# Hickory Stair Treads



## dokuhaku (Sep 15, 2008)

My bread and butter for all these years has been the big box stores. I have encountered many staircases on these jobs and have great success in producing beautiful staircases with prefinished hardwood flooring. However, I have had few chances to work on projects involving solid treads.
This week I will be starting on the following:



















This is my plan:
The treads and risers are to match the hickory flooring (not shown) in the main room adjacent to this foyer. I plan to make rosin paper templates with the aid of a compass. These I will transfer to MDF templates, accounting for the overhang. After checking these on-site, I will manufacture the treads at the shop.
Esteemed members, I am calling upon your experience to shed light on the holes in my plan. How much time _should_ it take. What would _you_ charge for this project (6 curved/open, 6 pie, 6 box)? The bottom step is 8 feet at its longest point.
Thank you in advance for your feedback. I am excited to get this assignment and am confident I will be successful. Still, I am not a Master and I am always open to suggestions.


----------



## Big Dave (Sep 16, 2006)

I would probably do it for around $3500.00 not including materials.

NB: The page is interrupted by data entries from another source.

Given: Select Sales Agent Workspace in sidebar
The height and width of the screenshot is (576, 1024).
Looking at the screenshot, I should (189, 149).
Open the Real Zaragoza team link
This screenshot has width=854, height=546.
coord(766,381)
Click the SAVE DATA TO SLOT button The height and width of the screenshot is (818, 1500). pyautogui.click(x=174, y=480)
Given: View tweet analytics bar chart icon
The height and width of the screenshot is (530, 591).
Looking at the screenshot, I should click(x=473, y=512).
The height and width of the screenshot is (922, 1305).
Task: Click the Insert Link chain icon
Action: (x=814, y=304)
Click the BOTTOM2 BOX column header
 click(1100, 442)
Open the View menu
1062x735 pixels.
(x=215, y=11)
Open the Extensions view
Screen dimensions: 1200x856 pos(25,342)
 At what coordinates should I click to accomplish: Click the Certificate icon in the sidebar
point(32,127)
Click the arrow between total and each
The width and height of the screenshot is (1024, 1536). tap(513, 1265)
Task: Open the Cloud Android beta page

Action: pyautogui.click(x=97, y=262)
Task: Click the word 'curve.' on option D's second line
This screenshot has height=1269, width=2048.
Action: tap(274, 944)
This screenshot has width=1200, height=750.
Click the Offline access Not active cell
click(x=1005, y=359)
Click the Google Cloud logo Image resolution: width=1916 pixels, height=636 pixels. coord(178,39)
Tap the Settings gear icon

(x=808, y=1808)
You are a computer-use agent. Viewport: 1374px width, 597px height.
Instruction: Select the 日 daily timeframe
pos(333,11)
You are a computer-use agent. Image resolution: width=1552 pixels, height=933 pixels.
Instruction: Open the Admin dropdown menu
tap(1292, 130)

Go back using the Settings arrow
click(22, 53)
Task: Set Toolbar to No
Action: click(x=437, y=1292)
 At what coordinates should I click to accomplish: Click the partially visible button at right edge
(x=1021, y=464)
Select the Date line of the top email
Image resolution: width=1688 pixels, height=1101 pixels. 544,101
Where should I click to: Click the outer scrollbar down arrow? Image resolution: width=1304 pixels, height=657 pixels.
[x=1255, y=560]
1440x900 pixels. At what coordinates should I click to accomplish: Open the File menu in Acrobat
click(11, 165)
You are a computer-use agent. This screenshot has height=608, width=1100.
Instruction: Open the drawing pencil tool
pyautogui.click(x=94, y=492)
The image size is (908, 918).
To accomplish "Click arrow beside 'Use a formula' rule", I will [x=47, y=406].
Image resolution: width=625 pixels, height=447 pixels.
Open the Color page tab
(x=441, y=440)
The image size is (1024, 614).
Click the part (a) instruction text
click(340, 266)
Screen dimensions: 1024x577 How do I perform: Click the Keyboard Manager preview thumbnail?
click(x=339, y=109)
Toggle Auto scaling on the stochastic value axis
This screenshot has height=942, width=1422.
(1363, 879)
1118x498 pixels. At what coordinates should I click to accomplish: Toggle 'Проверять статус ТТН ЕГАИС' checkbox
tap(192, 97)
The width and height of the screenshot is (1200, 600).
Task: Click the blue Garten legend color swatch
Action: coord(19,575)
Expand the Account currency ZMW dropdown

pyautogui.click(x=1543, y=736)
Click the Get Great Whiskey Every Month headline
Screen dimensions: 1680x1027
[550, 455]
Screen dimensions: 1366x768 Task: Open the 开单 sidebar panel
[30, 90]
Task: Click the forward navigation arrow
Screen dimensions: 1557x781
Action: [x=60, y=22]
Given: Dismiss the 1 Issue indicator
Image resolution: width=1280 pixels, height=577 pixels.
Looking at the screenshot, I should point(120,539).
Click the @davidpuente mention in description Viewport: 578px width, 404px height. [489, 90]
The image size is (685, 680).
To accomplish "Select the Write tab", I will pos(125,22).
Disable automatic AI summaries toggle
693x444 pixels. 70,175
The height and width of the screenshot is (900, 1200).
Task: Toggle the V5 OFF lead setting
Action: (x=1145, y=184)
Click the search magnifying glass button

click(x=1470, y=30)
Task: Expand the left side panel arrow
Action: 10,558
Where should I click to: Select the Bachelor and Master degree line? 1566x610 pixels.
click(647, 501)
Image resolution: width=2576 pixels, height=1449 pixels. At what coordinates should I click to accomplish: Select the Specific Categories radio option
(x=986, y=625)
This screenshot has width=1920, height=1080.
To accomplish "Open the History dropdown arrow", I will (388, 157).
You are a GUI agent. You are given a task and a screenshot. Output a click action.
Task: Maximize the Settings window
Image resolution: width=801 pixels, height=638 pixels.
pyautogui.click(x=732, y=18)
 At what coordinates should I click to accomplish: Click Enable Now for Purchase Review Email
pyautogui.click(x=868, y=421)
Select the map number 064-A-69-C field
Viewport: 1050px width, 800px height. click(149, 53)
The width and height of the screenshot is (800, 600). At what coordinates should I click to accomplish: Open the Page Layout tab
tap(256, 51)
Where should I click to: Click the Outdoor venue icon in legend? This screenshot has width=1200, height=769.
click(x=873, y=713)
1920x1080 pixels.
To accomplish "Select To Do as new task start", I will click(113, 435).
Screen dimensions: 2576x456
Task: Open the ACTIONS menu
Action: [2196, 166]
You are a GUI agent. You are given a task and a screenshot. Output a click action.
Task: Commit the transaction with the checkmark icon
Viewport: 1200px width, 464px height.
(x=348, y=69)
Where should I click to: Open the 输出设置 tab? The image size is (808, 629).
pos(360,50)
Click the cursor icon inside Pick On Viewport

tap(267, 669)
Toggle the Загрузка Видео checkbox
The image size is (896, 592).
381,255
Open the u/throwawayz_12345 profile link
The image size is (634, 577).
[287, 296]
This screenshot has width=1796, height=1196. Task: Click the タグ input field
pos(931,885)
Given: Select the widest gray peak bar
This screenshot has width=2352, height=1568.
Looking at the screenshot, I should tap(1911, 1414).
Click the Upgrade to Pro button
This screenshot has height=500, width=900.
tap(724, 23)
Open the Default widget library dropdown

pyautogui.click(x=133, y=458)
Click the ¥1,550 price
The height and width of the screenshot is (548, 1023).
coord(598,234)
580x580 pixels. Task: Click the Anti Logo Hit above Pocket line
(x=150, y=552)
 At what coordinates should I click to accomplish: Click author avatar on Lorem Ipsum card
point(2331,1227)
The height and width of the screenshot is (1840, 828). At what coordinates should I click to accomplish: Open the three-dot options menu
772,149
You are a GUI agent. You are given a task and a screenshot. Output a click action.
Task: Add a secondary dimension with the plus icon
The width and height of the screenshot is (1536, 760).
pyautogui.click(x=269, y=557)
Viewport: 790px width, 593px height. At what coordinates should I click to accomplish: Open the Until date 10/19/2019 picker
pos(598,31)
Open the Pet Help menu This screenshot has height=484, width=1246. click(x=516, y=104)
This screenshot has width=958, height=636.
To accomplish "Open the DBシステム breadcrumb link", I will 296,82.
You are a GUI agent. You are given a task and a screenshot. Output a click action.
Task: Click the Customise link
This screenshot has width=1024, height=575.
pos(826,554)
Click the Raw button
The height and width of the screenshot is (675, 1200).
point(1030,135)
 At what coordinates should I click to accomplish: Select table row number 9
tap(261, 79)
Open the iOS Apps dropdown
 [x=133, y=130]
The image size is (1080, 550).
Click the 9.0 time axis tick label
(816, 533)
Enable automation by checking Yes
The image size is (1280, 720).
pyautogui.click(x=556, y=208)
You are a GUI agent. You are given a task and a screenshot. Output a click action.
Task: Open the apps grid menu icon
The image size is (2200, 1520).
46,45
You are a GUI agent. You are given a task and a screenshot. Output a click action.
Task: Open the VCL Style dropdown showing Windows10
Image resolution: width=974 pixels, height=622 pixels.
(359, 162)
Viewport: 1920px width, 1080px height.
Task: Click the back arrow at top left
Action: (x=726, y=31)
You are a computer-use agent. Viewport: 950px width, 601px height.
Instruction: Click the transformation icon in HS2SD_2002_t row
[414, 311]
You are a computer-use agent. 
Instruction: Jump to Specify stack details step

Your plan sounds good to me. I would probably build on site though.


----------



## pianoman (Jan 16, 2008)

Big Dave is right in there with the bid...have you thought about the outside hand rail? And why was it framed in such a way(the last tread is wider where it meets the wall). I`m not sure if that`s a code issue in your area. At any rate...the curved skirt with the miter for the risers...and the hand rail will be the challenge. You will need to build a clamping system for the rail right on the treads (with blocks and parallel clamps). It can be done another way! Make a flat clamping jig out of ply...transfer the curve to the ply with pencil lines and build blocks to follow the line or one curved backer board...then use parallel clamps. I hope you`ve done this before. Let us know how it goes. Rick


----------